COMPITO A: Secondo il testo sul restauro della pittura di Giotto, in quali parti il risultato delle operazioni è stato particolarmente eclatante?
COMPITO B: Trascrivi alla lettera, dal testo sul restauro della pittura di Giotto, la parte che si apre con le parole "Questa prima fase, ormai" e si chiude con "precedenti meno attente.".
COMPITO C: Riprendi il testo sul restauro della pittura di Giotto e prosegui dopo la sua ultima frase.

──────── TESTO FORNITO ────────

Questa prima fase, ormai conclusa, ha permesso di ritrovare nella pittura di Giotto una straordinaria freschezza e una ricchezza di dettagli - godibile in pieno soltanto in una visione ravvicinata - che è parte integrante dell’intensità del racconto, facendo ancor più rimpiangere quanto - molto - è andato perduto, che doveva impressionare per gli effetti di realismo e complessità spaziale.
Il risultato di queste operazioni è stato particolarmente eclatante nei registri superiori, le lunette e la volta, dove i sedimenti erano più abbondanti e le puliture precedenti meno attente.

──────── DATI MOSTRATI ────────

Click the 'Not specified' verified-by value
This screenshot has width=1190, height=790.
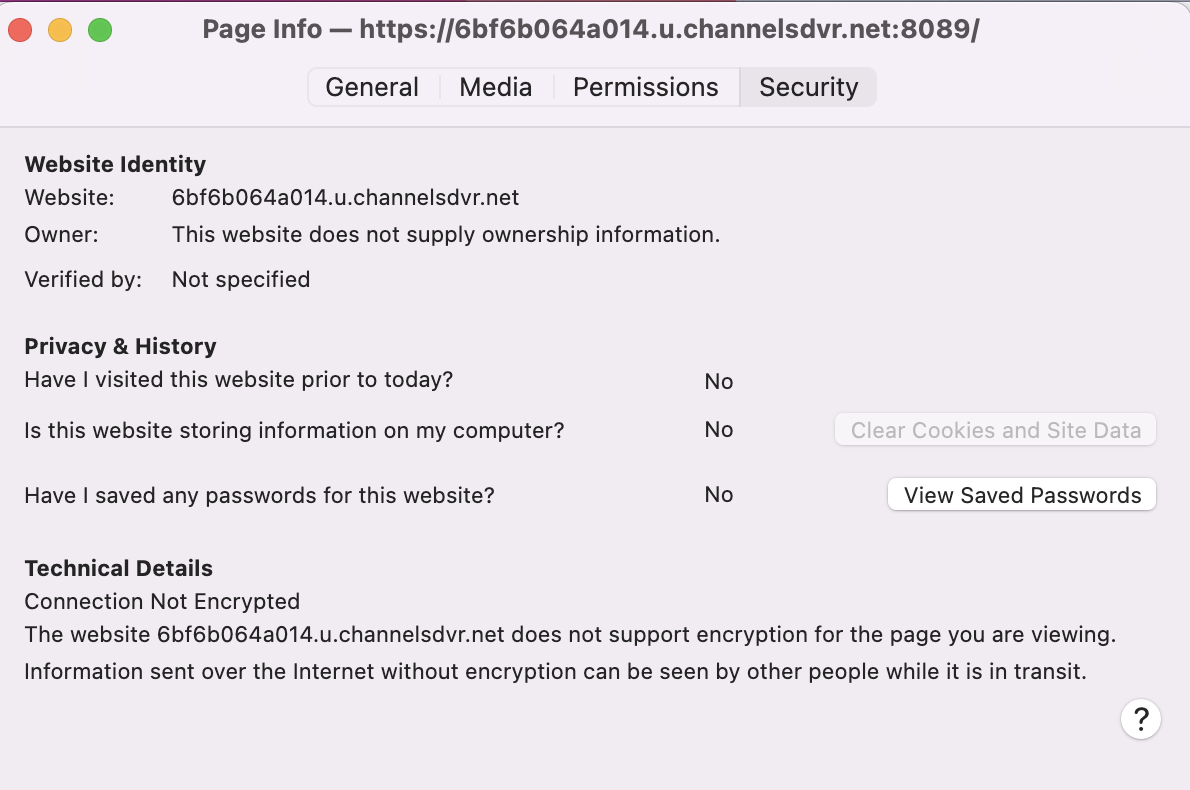coord(241,279)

────────

RISPOSTA A: Nei registri superiori, nelle lunette e nella volta.

RISPOSTA B:
Questa prima fase, ormai conclusa, ha permesso di ritrovare nella pittura di Giotto una straordinaria freschezza e una ricchezza di dettagli - godibile in pieno soltanto in una visione ravvicinata - che è parte integrante dell’intensità del racconto, facendo ancor più rimpiangere quanto - molto - è andato perduto, che doveva impressionare per gli effetti di realismo e complessità spaziale.
Il risultato di queste operazioni è stato particolarmente eclatante nei registri superiori, le lunette e la volta, dove i sedimenti erano più abbondanti e le puliture precedenti meno attente.

RISPOSTA C:
I sali solubili sono stati ridotti mediante impacchi assorbenti, mentre il problema della mancanza di adesione tra gli strati che costituiscono il supporto pittorico è stato affrontato con malte premiscelate a base di calce idraulica iniettate sotto la superficie. Tintori aveva integrato le piccole lacune che segnano con la loro fitta trama l’intera superficie dipinta con impasti vinilici, rimossi e sostituiti con un impasto di calce e sabbia più compatibile con la materia originale.
È aperto, adesso, il confronto sul futuro. A pulitura ultimata è stata avviata la riflessione sulla conclusione del restauro e sulla presentazione finale del ciclo. Una presentazione che, pur senza nascondere i segni delle vicende storiche e conservative subite da un’opera capitale, consenta di ritrovare una visione d’insieme e di leggere in tutta la loro ricchezza le straordinarie invenzioni, soprattutto spaziali, che la caratterizzano.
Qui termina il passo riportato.